Brief 1
In the article on donor conception, how old was the girl when her mother revealed that Daddy was not her real father?
Brief 2
Condense the paragraph of the article on donor conception that begins "My mother said the only way to unlock the donor records" into a short list of its main points.
Brief 3
Decide whether each statement agrees with the article on donor conception, answering yes or no and quoting the words from the article that decide it.
(a) The donor was chosen to share the hair and eye color of the man the girl called Daddy.
(b) The girl's mother urged her to see a therapist.
(c) The girl wants to call her biological father "Dad."

Extract to read

The local press reported that our Prime Minister is “resolute to introduce embryo freezing” and liberalise procedures regulating fertilisation, making anyone and everyone eligible to have the baby of his or her dreams.

We keep hearing so many opinions. No need to add my own. I just invite readers to listen to one frail voice: that of a girl who was conceived through the anonymous artificial insemination of her mother. The mother was living with a male partner, who the child had always believed to be her Daddy. This is how the child learnt the truth:

“I was 13 when my mother told me, ‘Daddy’s not your real father.’ She sounded irritated when she said it, probably in reaction to the way my jaw had dropped open in shock.

“My mother explained that Daddy wasn’t my real father, because she had been inseminated with sperm from an anonymous donor at her doctor’s office.

“The only thing she knew about the donor was that he had the same hair and eye colour as my dad so that I would convincingly be able to ‘pass’ as his daughter. She warned me that I was not to tell anyone, particularly my dad.

“He knew, of course, but my mum said he seemed to have forgotten. He hadn’t even wanted me when I was conceived. He’d told her he hoped she miscarried.

“My mother did not seem to understand why any of this news was upsetting to me. My biological father wasn’t my father anyway – he was just a ‘donor’. It’s different.

“‘It was anonymous,’ she said, ‘so you can’t ever know who he is’.

“My mother said the only way to unlock the donor records was if I were to get a terminal illness, since having my father’s medical information could help the doctors treat me. I prayed for a terminal disease that would allow me to unlock the file that I imagined would tell me who my father was and what siblings I had. This seemed a more pressing issue to me than my own mortality.

“I was having an abnormally hard time coping with this news on my own.

“My mother then told me that therapy would be a waste of money, and all I’d do is blame her for everything anyway – that’s what therapists get you to do. So I kept my secret entirely to myself.

“I am 29 years old now. My desire to know who my biological father is has not really diminished in the years since I learned of his existence.

“I don’t particularly like him, since I feel he gave me the ultimate blow when he agreed to sire me in exchange for money and a promise never to find out who I am or even how many of us exist. I don’t want his love or to call him ‘Dad’. I just want to know who he is. I want to know if I have siblings and who they are.

“I spent many years feeling ashamed and ungrateful for wanting to know who my biological father was. I don’t anymore.

“If mapping generations of history onto your family tree are reasonable hobbies, I am allowed to be interested in who my father is, even if there is no way I will ever know him.

“It is okay for me to want to know. No amount of semantics or reasoning or wishful thinking on the part of parents and donors will be able to change that.”

Please, dear Prime Minister and Honourable Members of Parliament, do not condemn any child to spend his or her life wanting to know who their dad or their mum really is. Remember who your own biological dad and mum really are and how that has made you who you are.

It is simply cruel and unjust to deny what a child needs most – a biological mum and dad they can know and love. The child of an anonymous donor or parent is condemned to an anonymous existence.

This story is adapted from anonymousus.org – a highly recommended website for those who want to shift their focus from arguments and opinions to real, flesh and blood people directly affected by artificial fertilisation procedures.

Fr Paul Chetcuti is a member of the Society of Jesus.

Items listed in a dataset
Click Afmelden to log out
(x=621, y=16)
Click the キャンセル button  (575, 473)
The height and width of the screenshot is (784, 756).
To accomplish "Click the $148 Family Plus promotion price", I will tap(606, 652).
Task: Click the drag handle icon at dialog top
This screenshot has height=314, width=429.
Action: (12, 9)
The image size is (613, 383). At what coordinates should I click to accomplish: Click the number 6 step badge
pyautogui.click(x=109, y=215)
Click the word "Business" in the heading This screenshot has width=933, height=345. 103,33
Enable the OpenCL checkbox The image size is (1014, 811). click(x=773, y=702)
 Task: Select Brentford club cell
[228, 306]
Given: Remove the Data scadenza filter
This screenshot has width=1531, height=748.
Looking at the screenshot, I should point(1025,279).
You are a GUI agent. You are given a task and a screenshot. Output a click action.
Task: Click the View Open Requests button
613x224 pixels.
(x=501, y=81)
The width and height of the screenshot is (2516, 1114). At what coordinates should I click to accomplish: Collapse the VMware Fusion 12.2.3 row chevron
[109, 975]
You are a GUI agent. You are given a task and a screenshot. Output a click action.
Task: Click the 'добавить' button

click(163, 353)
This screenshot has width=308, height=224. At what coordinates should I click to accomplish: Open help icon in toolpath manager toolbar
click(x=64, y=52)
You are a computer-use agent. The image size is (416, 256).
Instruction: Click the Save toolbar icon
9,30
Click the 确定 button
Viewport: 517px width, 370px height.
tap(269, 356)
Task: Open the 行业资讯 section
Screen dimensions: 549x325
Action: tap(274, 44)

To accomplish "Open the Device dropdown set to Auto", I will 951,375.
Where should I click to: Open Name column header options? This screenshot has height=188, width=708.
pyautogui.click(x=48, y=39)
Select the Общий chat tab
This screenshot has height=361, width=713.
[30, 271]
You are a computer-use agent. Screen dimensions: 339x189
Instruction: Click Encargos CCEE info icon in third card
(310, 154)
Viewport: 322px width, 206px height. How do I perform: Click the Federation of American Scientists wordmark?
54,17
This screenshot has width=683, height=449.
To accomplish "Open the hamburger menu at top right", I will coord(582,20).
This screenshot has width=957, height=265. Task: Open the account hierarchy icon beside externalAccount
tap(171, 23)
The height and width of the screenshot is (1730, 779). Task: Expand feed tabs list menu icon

Written response 1
She was 13.

Written response 2
- Her mother said the donor records could be unlocked only if she got a terminal illness, because her father's medical information could help doctors treat her.
- She prayed for a terminal disease so she could open the file and learn who her father was and what siblings she had.
- This mattered more to her than her own mortality.

Written response 3
(a) Yes: "he had the same hair and eye colour as my dad"
(b) No: "My mother then told me that therapy would be a waste of money"
(c) No: "I don’t want his love or to call him ‘Dad’."